Work instructions
Both the line with "Task: Click the back arrow button" and the line with "This screenshot has width=957, height=713." in the records below must appear in the output, along with every line between them, exactly and with nothing added.

Entries shown section start

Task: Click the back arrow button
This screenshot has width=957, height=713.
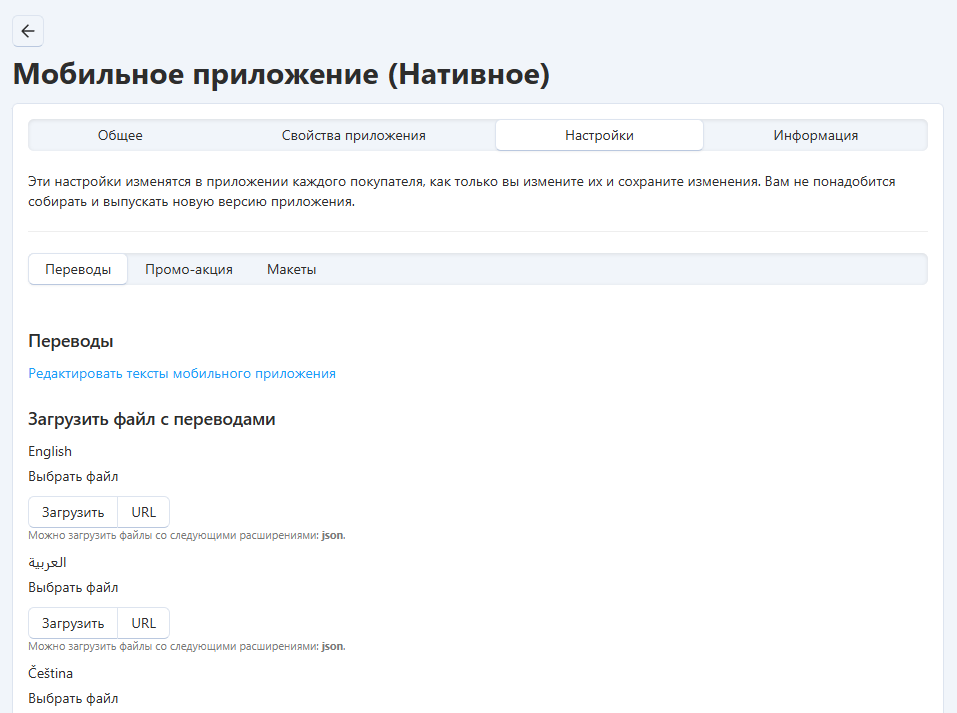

Entries shown section end
Entries shown section start

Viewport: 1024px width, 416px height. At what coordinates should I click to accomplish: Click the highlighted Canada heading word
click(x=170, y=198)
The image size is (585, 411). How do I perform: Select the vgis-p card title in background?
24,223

Entries shown section end
Entries shown section start

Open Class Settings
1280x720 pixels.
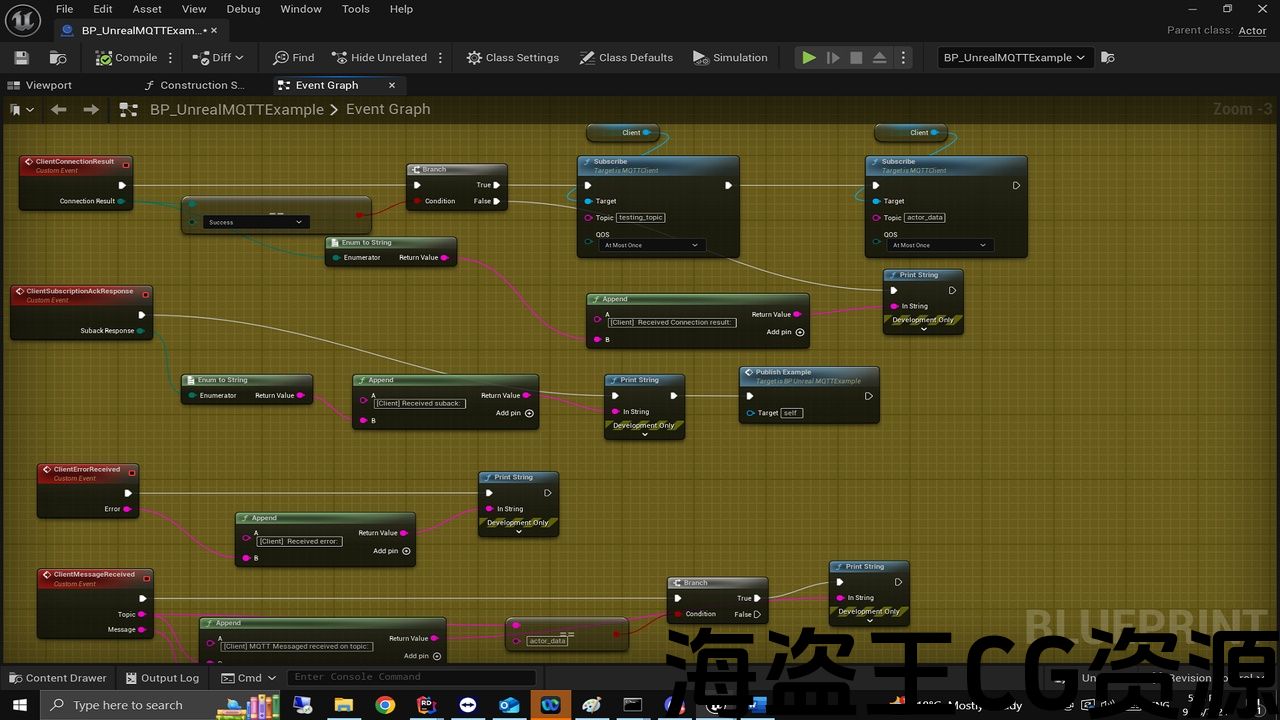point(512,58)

Entries shown section end

Your solution
Task: Click the back arrow button
This screenshot has width=957, height=713.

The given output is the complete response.